Constant exotropia. In older patients, constant exotropia is often the consequence of a neglected intermittent exotropia, sensory exotropia (a poor seeing eye), or secondary exotropia in patients with prior strabismus surgery, usually for an esotropia. Poor vision in the deviated eye is frequently seen in constant exotropia.
Consecutive exotropia. This is a deviation that spontaneously replaces an esotropia. Often the esotropia is accommodative, and significant hyperopia as well as amblyopia is found. Treatment is surgical.
Sensory exotropia. Sensory exotropia results from poor central vision in one eye, usually in older children and adults (eg, in patients with acquired optic neuropathy).

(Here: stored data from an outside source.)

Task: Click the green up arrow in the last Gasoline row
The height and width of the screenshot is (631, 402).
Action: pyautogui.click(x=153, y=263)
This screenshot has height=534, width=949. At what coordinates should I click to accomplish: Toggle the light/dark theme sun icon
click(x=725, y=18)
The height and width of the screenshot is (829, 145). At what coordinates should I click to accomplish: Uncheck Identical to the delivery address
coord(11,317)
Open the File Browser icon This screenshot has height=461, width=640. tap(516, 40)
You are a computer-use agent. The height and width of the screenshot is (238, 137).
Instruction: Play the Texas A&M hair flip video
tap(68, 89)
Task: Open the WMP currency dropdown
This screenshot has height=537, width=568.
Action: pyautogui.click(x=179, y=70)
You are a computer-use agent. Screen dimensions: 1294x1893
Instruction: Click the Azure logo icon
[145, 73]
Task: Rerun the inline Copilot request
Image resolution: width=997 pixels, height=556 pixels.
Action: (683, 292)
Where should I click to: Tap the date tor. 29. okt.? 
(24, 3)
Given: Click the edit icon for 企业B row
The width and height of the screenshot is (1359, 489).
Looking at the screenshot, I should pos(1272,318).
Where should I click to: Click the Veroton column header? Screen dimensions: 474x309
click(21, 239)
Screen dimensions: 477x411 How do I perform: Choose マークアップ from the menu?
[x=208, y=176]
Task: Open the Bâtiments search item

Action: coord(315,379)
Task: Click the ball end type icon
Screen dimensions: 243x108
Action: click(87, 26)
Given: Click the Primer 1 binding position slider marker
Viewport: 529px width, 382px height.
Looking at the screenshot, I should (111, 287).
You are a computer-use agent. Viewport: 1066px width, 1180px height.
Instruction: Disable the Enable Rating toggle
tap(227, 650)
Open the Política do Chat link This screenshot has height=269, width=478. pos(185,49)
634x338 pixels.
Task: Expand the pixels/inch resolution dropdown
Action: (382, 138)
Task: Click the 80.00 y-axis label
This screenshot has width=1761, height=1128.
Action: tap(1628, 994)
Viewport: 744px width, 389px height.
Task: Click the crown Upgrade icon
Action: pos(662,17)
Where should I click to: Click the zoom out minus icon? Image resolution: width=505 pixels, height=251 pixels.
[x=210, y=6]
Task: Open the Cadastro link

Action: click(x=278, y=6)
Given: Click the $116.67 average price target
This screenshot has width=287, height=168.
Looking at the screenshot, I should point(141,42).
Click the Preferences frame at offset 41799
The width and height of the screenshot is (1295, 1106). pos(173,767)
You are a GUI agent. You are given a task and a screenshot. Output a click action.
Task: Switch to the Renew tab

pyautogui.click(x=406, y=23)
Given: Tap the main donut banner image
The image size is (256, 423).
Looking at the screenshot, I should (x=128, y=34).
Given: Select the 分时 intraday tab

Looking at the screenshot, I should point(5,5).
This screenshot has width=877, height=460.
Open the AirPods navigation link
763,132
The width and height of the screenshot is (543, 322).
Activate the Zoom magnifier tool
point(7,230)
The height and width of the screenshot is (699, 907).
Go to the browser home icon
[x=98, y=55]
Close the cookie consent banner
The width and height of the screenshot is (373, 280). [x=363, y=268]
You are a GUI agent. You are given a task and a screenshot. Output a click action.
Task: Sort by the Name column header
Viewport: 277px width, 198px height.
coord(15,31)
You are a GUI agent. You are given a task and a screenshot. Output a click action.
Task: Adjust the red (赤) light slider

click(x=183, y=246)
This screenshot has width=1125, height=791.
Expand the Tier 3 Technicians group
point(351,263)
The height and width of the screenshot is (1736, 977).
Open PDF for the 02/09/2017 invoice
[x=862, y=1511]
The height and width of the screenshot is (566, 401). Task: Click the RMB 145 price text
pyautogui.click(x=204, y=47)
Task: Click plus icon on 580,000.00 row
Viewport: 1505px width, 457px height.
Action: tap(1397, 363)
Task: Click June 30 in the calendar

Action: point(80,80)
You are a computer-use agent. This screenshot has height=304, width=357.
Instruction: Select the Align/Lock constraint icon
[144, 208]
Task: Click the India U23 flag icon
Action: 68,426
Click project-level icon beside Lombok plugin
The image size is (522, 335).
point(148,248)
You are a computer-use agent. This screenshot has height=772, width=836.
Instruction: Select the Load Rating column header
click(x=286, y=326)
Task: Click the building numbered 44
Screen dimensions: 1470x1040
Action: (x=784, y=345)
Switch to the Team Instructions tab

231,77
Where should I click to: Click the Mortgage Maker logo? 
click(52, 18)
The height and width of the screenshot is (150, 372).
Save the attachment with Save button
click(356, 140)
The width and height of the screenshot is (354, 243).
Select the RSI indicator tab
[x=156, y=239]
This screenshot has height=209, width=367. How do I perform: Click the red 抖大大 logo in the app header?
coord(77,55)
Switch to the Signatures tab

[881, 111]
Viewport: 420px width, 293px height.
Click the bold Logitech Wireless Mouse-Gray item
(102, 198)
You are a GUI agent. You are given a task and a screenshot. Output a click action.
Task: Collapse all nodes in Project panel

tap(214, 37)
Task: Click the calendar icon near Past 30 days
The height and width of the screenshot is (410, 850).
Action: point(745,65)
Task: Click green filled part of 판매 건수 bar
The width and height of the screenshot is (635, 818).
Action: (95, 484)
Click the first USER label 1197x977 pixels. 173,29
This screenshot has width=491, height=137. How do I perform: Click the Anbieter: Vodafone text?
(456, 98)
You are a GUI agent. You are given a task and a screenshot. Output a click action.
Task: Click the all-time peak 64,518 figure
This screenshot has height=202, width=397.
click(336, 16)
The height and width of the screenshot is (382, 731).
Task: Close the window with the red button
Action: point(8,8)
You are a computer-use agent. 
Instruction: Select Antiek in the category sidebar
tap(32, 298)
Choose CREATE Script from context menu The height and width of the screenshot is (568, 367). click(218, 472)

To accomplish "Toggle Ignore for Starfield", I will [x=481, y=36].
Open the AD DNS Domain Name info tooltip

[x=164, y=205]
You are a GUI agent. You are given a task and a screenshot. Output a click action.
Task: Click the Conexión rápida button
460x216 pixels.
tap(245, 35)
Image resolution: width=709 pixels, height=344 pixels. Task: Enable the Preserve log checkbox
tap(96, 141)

Convergence insufficiency. Convergence insufficiency is a common condition that affects mainly adolescent and elderly age groups and presents with binocular horizontal diplopia or binocular blur at near (mainly with reading) and is usually associated with by eyestrain. Examination shows exotropia at near greater than 10 prism diopters or about 5 prism diopters greater exophoria at near compared to distance, decreased convergence fusional amplitude (to less than 15 prism diopters), and an increased near point of convergence (the closest distance of binocular fixation without binocular double vision or outward drift of one eye). Convergence insufficiency is usually an isolated process; however, it has been shown to be more prevalent in patients with parkinsonian disorders and patients with traumatic brain injury (25; 51). Treatment of convergence insufficiency include home exercises (most commonly “pencil pushups”), home computer-based therapy, and office-based therapy. Base in prisms for near work or surgical correction can be used for symptomatic unresponsive cases if all other measures fail (06).
Prognosis and complications
Amblyopia and loss of binocularity are the most common complications of strabismus, particularly with onset in childhood. Neck pain from head postures adopted to improve vision and psychosocial concerns related to appearance are other considerations in treatment planning.
Clinical vignette
An otherwise healthy 7-month-old infant is referred by his pediatrician for evaluation of suspected bilateral sixth nerve palsy. Examination shows large angle esotropia with limited abduction of both eyes. His neuro-ophthalmic exam is otherwise normal. Patching one eye at a time showed better abduction in both eyes. Rotating the child showed normal vestibulo-ocular reflex with full abduction in both eyes. Cross fixation in the setting of large angle infantile esotropia is the diagnosis, and sixth nerve palsy is ruled out.